Tourist arrival figures to South Africa for July indicate that the country is still far behind 2019 levels. For Europe, the source of most of our key traditional source markets, South Africa is 36% behind 2019 levels, with the biggest lags seen from France (-45%), Germany (-43,9%), Italy (-42,5%) and the Netherlands (-40,7%).
Global travel intelligence firm, ForwardKeys, confirms that South Africa’s current and future arrivals are lagging behind East Africa competitors and the global average. Kenya’s recovery is 15% behind 2019 levels for Q4 2022, while South Africa is still sitting at -40%. The global picture for international arrivals in Q3 was already at -38% and for Africa -23%.
ForwardKeys Insights Expert Shingai George confirms that much of Africa’s recovery has been driven by long-haul arrivals which is approaching pre-pandemic levels, with France being the first source market to have exceeded pre-pandemic levels (+4% in Q4 2022), followed by Spain (-6%), the USA (-8%) and United Kingdom (-13%).

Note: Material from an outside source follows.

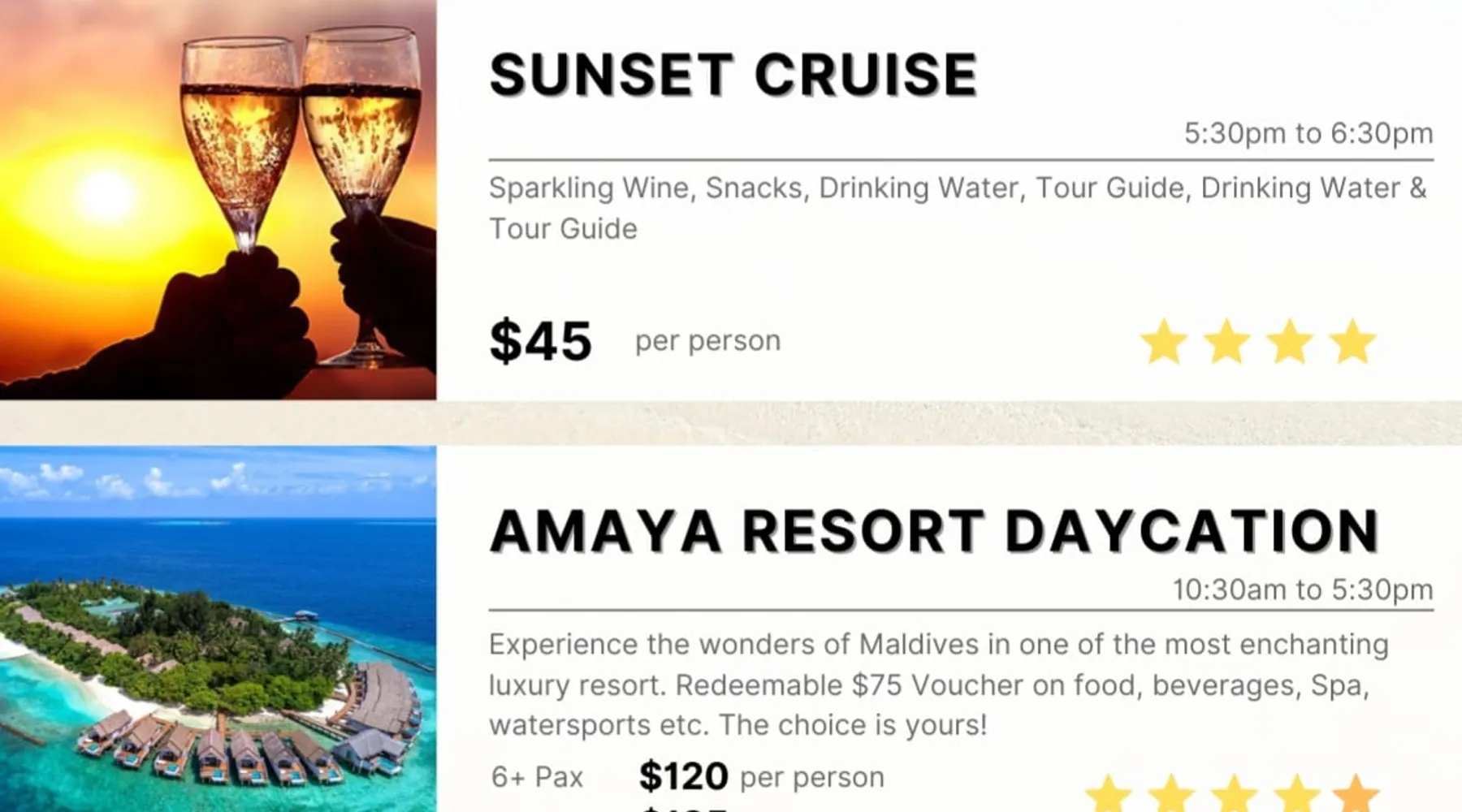Open the Amaya Resort aerial island photo
Screen dimensions: 1462x812
tap(218, 629)

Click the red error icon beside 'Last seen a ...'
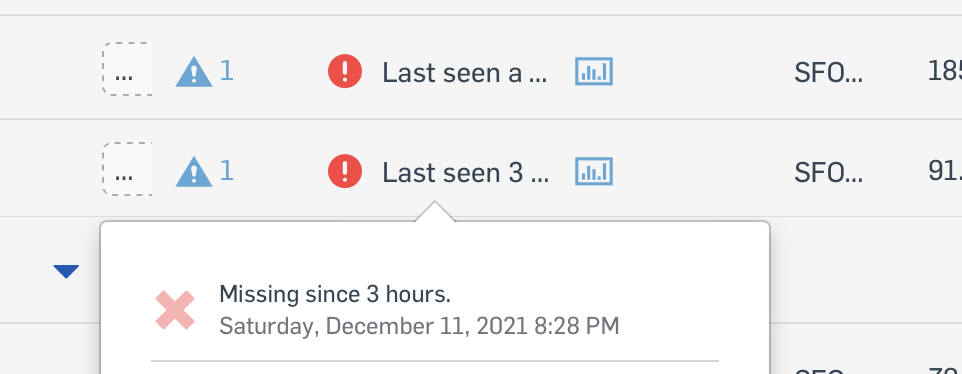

“Driving South Africa’s recovery is the US market which is behind 2019 levels, but only by 17,5% and with the additional airlift we will see going into our summer season we are hopeful that this market will strengthen even further,” Anderson says.
A coordinated and focussed approach to growing tourism would go some way to speed up the recovery of the sector as it capitalises on the upcoming peak period, particularly as South Africa positions itself as a destination that delivers on the Greatest Of All Trips desire so many international travellers have coming out of Covid.
“We’ve spoken at length about the red tape that Government needs to remove so that the tourism and hospitality sector has the space it needs to create jobs, but we also have a unique window of opportunity as we head into one of our busiest times of the year to promote the destination in such a way that our international visitors see the value that South Africa offers,” says Anderson.
“We should be looking at what other destinations, like those in East Africa, are doing to supercharge their recovery. It’s quite clear that business as usual isn’t going to deliver the fast growth that South Africa and its economy need right now. It’s going to take an extraordinary effort, and the concerted commitment from both private and public sector to make it,” Anderson concludes.